Рассвет в декабре
Шрифт:
И услышал удивленный, встревоженный голос жены:
— Что ты хочешь сказать, милый?..
У него хватило тупости, вместо того чтоб остановиться, еще брякнуть: «Я думал, это…»
— Ты думал: Нина. Ее нет дома. А что ты хотел ей сказать?
— Болтовня… стишки…
— Потерпи, она скоро вернется, опять поболтаете, — это было сказано кротко, неправдоподобно кротко, как сносят горькую обиду от больного, которого и обидеть грех. — Раз ты проснулся, вот лекарство прими.
Она ссыпала с ладони несколько разнокалиберных шариков и лепешечек.
— Что-то новое? — спросил он, покорно глотая и запивая каким-то кисловатым соком из чашки, которую она поднесла ему ко рту, приподнимая голову. — Да, ведь, кажется, этот, с бородкой, приезжал… доктор… Ты вызывала?
— Не думала. Мы всегда с ним по телефону поддерживаем связь. Он сказал: ничего особенного, ничего неожиданного.

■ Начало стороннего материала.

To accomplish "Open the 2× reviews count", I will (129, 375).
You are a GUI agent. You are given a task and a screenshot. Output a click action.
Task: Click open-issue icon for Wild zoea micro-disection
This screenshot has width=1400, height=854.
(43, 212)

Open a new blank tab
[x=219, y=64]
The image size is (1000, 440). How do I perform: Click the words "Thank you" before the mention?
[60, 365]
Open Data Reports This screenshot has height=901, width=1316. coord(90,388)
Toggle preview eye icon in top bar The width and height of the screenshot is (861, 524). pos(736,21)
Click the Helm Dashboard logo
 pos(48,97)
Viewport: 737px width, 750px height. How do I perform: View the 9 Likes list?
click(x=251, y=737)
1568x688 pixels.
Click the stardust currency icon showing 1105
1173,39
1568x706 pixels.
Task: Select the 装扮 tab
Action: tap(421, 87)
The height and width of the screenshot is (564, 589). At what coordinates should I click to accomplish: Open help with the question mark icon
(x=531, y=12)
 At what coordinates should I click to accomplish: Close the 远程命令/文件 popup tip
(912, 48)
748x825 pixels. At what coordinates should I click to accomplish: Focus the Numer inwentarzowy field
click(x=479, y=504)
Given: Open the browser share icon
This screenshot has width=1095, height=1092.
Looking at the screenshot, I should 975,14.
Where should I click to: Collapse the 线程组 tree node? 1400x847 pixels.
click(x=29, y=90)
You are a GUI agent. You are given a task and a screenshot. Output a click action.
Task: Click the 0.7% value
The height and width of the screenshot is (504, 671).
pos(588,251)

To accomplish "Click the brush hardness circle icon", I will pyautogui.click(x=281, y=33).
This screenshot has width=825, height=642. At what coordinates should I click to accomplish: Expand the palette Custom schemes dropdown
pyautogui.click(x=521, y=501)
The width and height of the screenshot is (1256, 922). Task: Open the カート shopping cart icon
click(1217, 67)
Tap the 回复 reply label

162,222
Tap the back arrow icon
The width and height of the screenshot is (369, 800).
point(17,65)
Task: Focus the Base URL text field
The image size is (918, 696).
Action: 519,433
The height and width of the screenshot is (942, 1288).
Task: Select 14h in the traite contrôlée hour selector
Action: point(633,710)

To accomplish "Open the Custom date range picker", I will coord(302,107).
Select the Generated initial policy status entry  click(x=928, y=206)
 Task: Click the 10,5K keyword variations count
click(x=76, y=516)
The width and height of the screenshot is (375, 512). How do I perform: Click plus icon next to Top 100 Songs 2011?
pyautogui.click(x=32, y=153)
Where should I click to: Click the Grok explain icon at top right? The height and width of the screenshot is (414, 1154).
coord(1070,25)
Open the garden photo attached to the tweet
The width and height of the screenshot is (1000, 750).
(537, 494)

Вот это уж правда, подумал он, но ничего не сказал вслух. Вдруг он припомнил удивительно ясно, что жена за время его дневного полубеспамятства несколько раз входила в комнату, вот таким же движением, как сейчас, заботливо и легко, едва касаясь, поправляла на нем одеяло, которое, в сущности, не нужно было поправлять, и перед этим всегда, затаив дыхание, прислушиваясь, не спуская глаз с его лица. Уверенная, что он спит и ничего не замечает, она, кажется, даже просто гладила по одеялу. По пустому краю одеяла у него в ногах.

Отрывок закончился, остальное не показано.